● Problem requirements
Rewrite each line of the material below as an item in a numbered list, leaving out blank lines and omitting the pictures.

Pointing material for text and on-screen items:
= = =
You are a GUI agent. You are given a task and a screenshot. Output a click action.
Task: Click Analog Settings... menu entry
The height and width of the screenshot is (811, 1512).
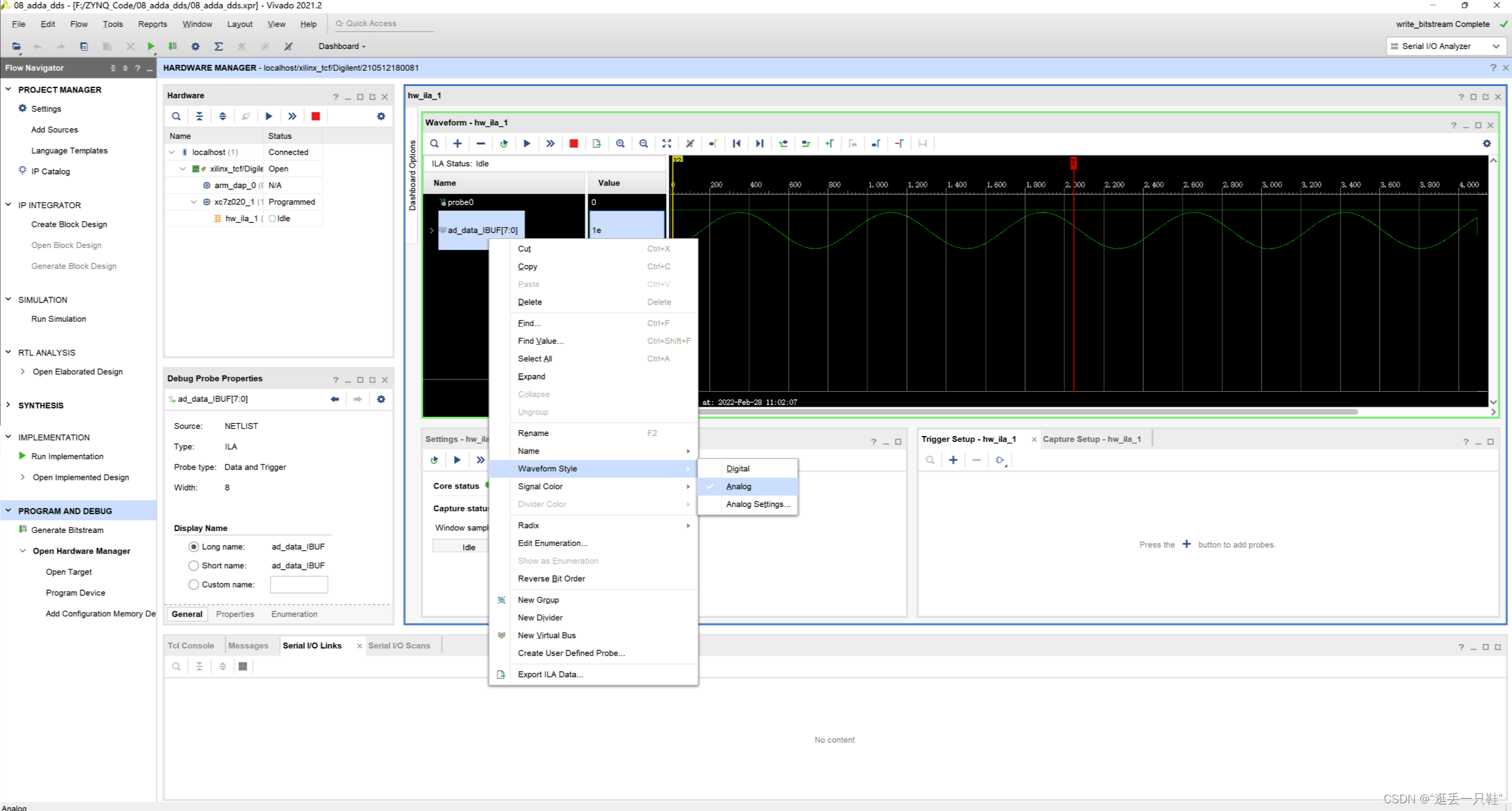[x=757, y=504]
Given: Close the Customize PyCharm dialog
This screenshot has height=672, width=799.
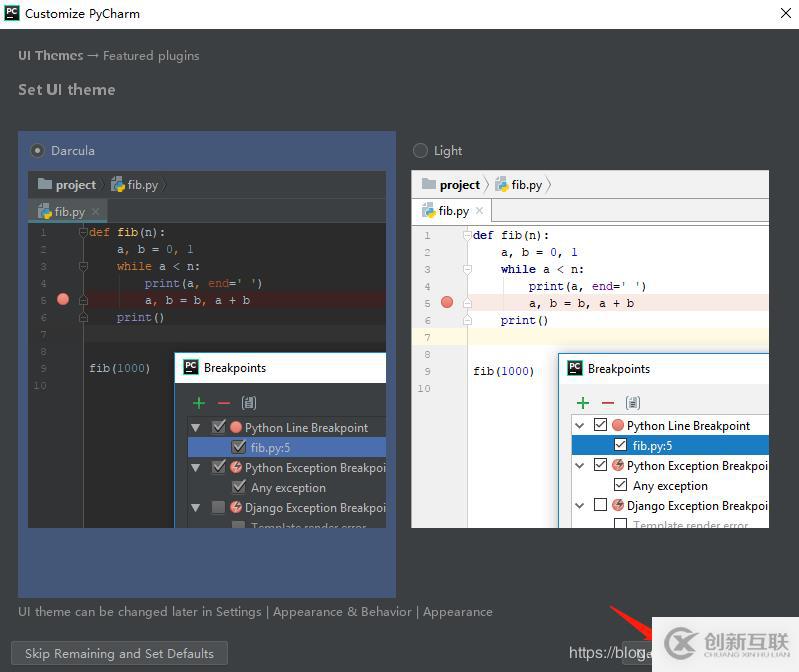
= = =
● Answer to this exercise
1. You are a GUI agent. You are given a task and a screenshot. Output a click action.
2. Task: Click Analog Settings... menu entry
3. The height and width of the screenshot is (811, 1512).
4. [x=757, y=504]
5. Given: Close the Customize PyCharm dialog
6. This screenshot has height=672, width=799.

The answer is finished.